Ormiston College, located in Redland City, Queensland, Australia, is an independent, co-educational, non-denominational Christian school, for students from prep to year 12. The school also has an Early Learning Centre for children between 15 months and 5 years.  The headmaster, (Brett Webster), currently enrolls over 600 Prep through year 7 students and over 700 Senior School students, and has a staff of over 150 teachers and support staff.

History
Ormiston College opened in 1942 on the 1 acre site, with 162 students in only 1 classroom.
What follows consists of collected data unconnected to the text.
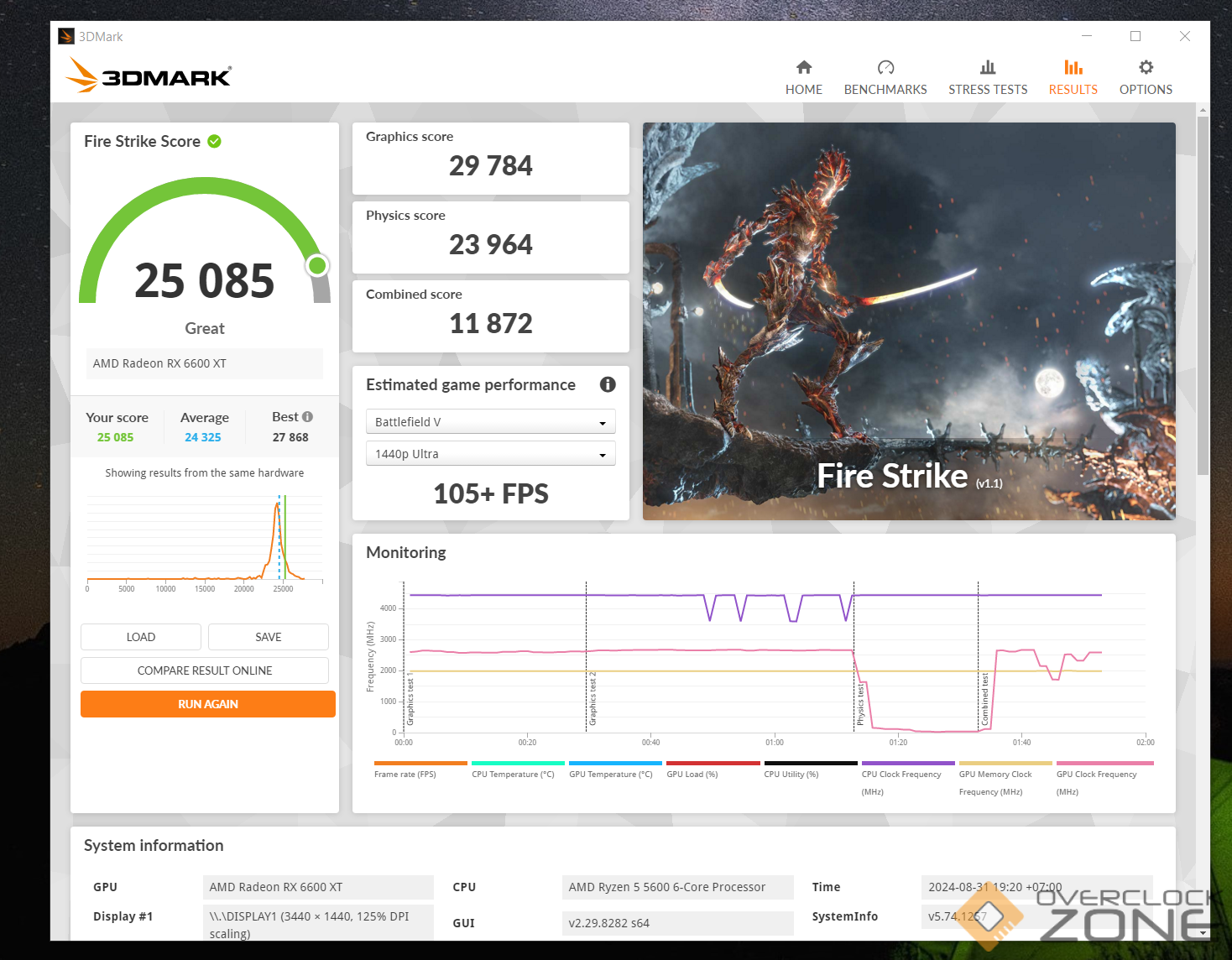Open the Options gear icon
Screen dimensions: 1232x960
tap(1146, 68)
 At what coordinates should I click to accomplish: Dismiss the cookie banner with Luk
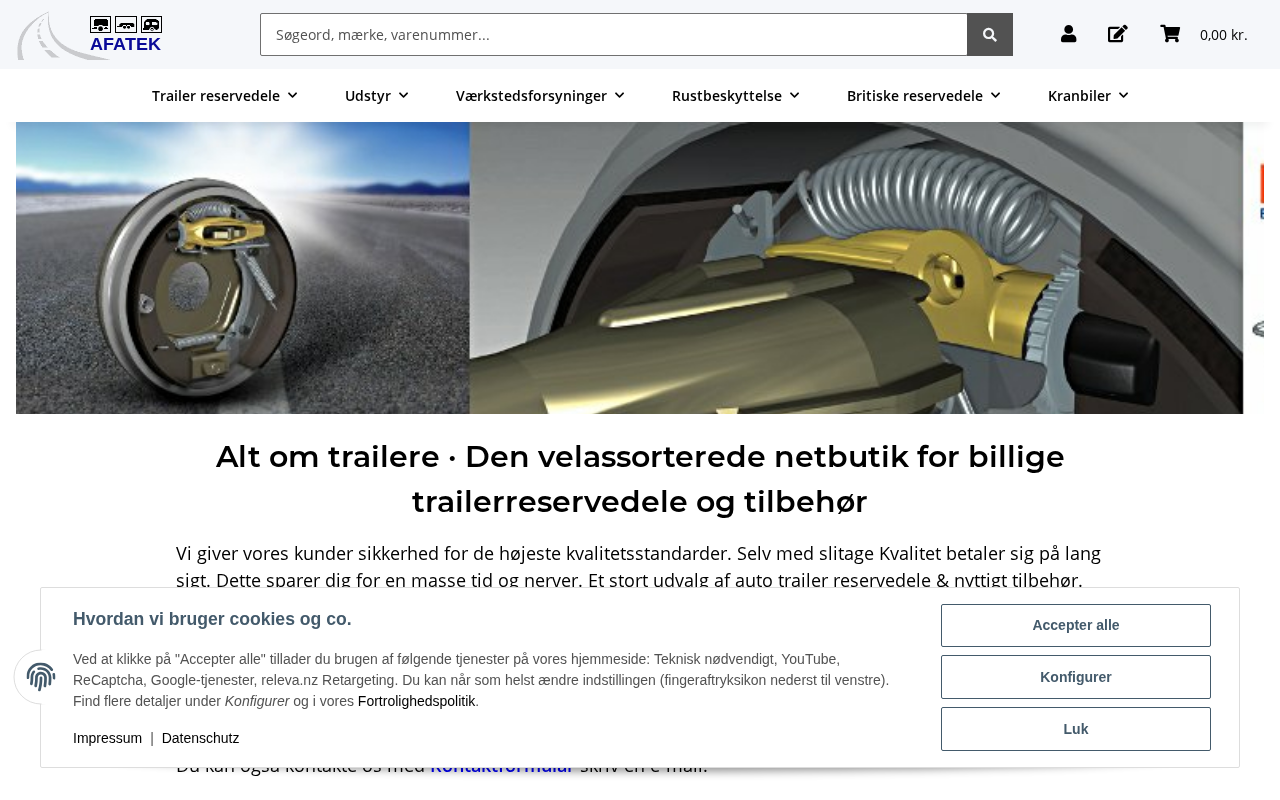tap(1076, 729)
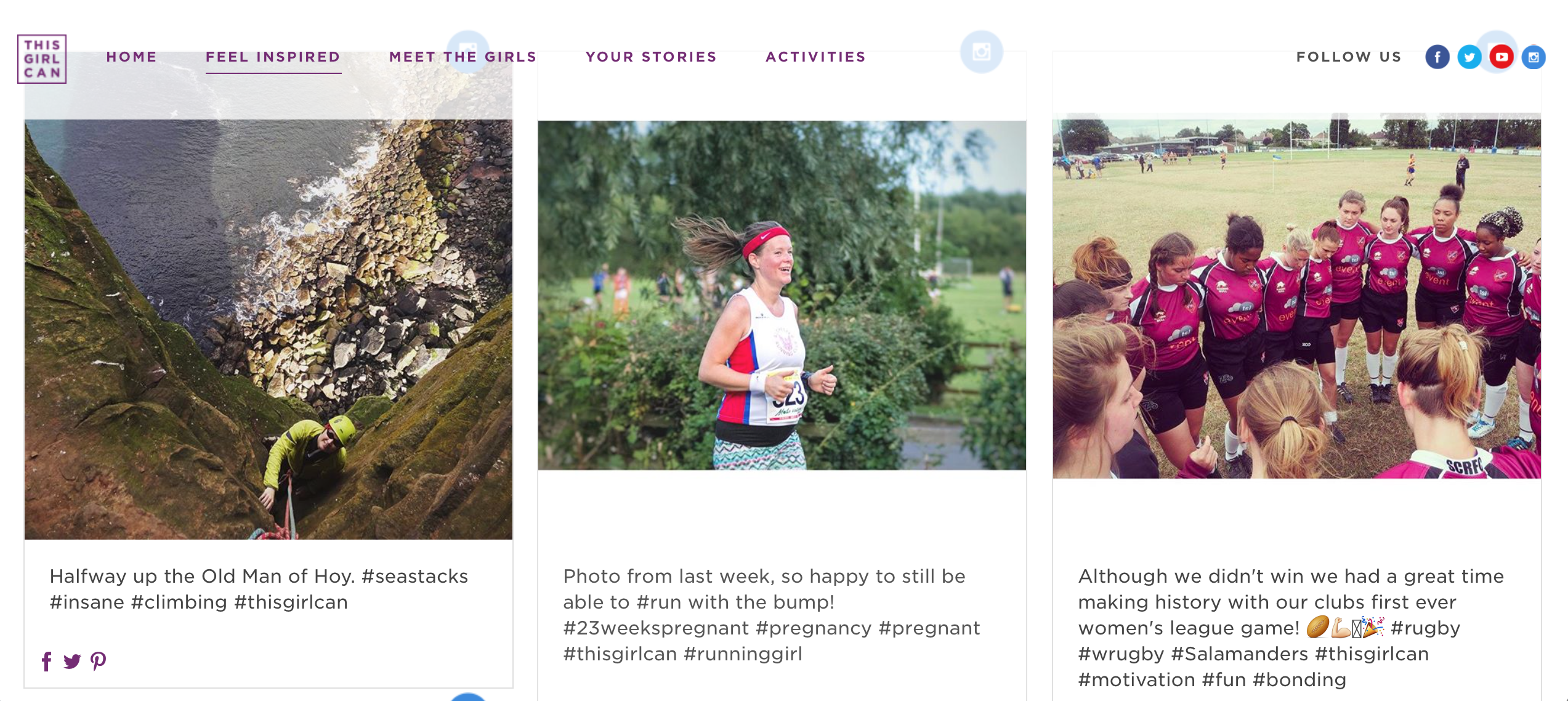
Task: Open the rugby team huddle photo
Action: 1296,296
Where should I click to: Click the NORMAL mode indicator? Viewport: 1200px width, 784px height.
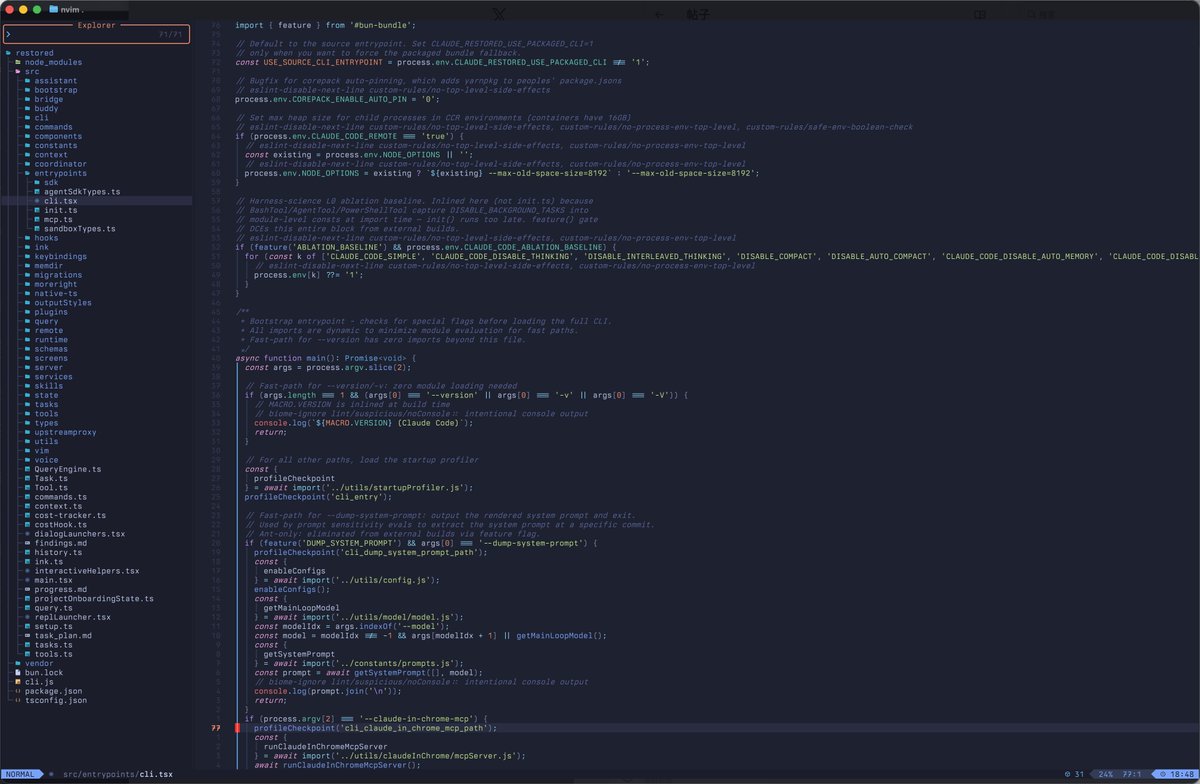click(x=22, y=773)
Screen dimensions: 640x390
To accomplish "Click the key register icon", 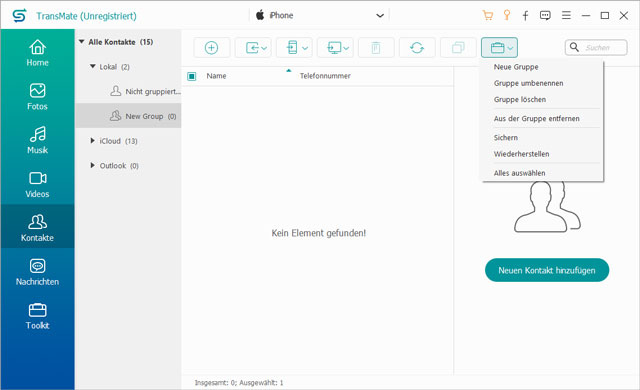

Ormiston College Limited, a non-profit, public company, was formed to develop the school and the Board of Directors was established to assist in the administration of the College.  Over time, additional land was purchased and facilities were built.  The school expanded to include a Senior School (starting from year 8) in 1991, Pre-school (Prep) in 2000 and the Early Learning Centre (Childcare Centre) in 2007

Curriculum
The Junior School curriculum establishes academic foundations and cultural knowledge, as well as sporting programs.

The Middle School in the college is for students in year 7-9. Within the Middle School, core subjects are compulsory in all years, however in year 9, electives may be chosen.

In the Senior School, Foundation Studies begin in year 10. Starting from year 9, students are able to choose some electives.

Ormiston College is a member of the TAS (The Associated Schools) sporting program and the Bayside District and Metropolitan East Region sporting associations.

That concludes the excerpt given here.